It is absolutely no surprise that German pianist Volker Bertelmann – also known as Hauschka – was into hip-hop, Seattle grunge, and stage-diving in his youth.
Ever heard of a prepared piano? I hadn’t either – and I studied the piano for 12 years. The definition is more of an umbrella term than a specific designation, but essentially, here’s the recipe: stick a bunch of crap around, underneath and in between the strings of a piano. Sheets of paper, metal screws, scraps of leather, aluminum [sic: Zoe said she’d kill me if I changed this to the correct spelling – Ed.] foil around the hammers, tambourines threaded between the strings. Anything goes. Chuck a load of vibrating dildos in there if you like, stuck in the ON position for extra reverb.
Presto: you’ve got yourself a prepared piano.
The history of the technique is worth far more words than this has space for, but in short, consensus goes that Maurice Delage (1879-1961) desired a piece of cardboard to be placed under a B-flat string in order to imitate the sound of an Indian drum. A few other composers toyed with the idea of altering the world’s most sacrosanct instrument, to various effects. Eventually John Cage (who else?) arrived at the conclusion that by affixing just the right mix of nuts and bolts to the strings of a piano, he could create the illusion of having a percussive section in the studio alongside what actually was a solo musician.
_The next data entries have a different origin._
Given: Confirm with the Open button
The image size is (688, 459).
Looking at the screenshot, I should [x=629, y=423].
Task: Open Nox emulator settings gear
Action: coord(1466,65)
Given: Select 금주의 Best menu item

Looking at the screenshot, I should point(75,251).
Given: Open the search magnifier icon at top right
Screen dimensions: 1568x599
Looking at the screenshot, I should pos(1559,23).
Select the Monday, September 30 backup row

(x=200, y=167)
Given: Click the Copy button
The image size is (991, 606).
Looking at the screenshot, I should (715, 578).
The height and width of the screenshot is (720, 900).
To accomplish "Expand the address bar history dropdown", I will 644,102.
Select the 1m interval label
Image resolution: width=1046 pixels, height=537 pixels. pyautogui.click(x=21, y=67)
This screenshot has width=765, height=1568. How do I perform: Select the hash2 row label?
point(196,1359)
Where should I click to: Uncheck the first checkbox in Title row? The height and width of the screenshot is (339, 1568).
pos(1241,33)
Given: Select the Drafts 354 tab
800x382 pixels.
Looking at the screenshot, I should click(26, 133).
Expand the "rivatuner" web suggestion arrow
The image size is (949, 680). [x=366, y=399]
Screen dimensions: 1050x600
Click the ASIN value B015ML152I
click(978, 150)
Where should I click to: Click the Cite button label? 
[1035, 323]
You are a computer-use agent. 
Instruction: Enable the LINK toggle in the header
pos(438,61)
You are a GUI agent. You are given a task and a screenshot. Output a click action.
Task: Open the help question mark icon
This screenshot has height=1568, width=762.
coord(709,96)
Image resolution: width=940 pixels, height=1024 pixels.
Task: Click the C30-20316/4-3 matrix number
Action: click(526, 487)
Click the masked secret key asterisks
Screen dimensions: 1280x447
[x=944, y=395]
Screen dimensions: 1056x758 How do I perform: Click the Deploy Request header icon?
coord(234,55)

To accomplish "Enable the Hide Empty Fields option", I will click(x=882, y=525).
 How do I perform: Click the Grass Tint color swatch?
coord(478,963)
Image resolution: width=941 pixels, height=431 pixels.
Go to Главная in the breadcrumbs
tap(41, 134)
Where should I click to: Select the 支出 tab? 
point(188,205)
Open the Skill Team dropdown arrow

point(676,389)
In Cage’s words: “To place in the hands of a single pianist the equivalent of an entire percussion orchestra … With just one musician, you can really do an unlimited number of things if you have at your disposal an exploded keyboard.”
Key phrase: “Exploded keyboard.”
Any musician that attempts the prepared piano is in for a tough task: either messy, headache-inducing noise art, or – if you place the scraps of cardboard, plastic cups, and paper plates just right – giving a quotidian piano a new life and a new voice. Taking a traditional instrument out of the stuffy realms of the classical genre and into the edgy realms of the eccentric innovators.
And as prepared pianists go, I’ve never heard better than Hauschka – and having a unique sound with a piano is a tough task. (Sidebar: In line with his idiosyncratic ways that are probably clear to Bertelmann alone, “Hauschka” is a sly reference to an 18th century Bohemian composer as well as a range of vegan skin care products.)
Hauschka’s latest, What If, keeps in line with his previous work: complex, dark, mournful, and at times, angry. Never fluffy.
As succinctly as I can put it, here’s a track-by-track summary:
‘I Can’t Find Water’: Your deranged tranquilizer-addicted uncle disaffectedly clanging pots and pans in a creaky house in the woods. Somewhat schizophrenic. Distracted plucking combined with a busted circus fairground contraption.
‘Constant Growth Falls’: One of the most mechanical of the album’s tracks. If I was rumbling along a railroad with an alien playing a xylophone next to me, it might sound like this.
‘My Kids Live On Mars’: Taking the energy down a notch, the third track’s distant, plunky, tappy quality feels like the transmissions of a satellite that wants to tell you it loves you, but doesn’t know how.
‘I Need Exile’: A desperate, haunting loneliness that seems to rely on mathematical regularity to stay upright. Nearly all of the tracks on this album have something hypnotic about them. Yet this one, with swirling refrains and repetitions that seem like they could (and probably should) never end, outdoes them all. It may be the most conventional piece, but it is undeniably my favourite: well-delivered, mournful and delicate.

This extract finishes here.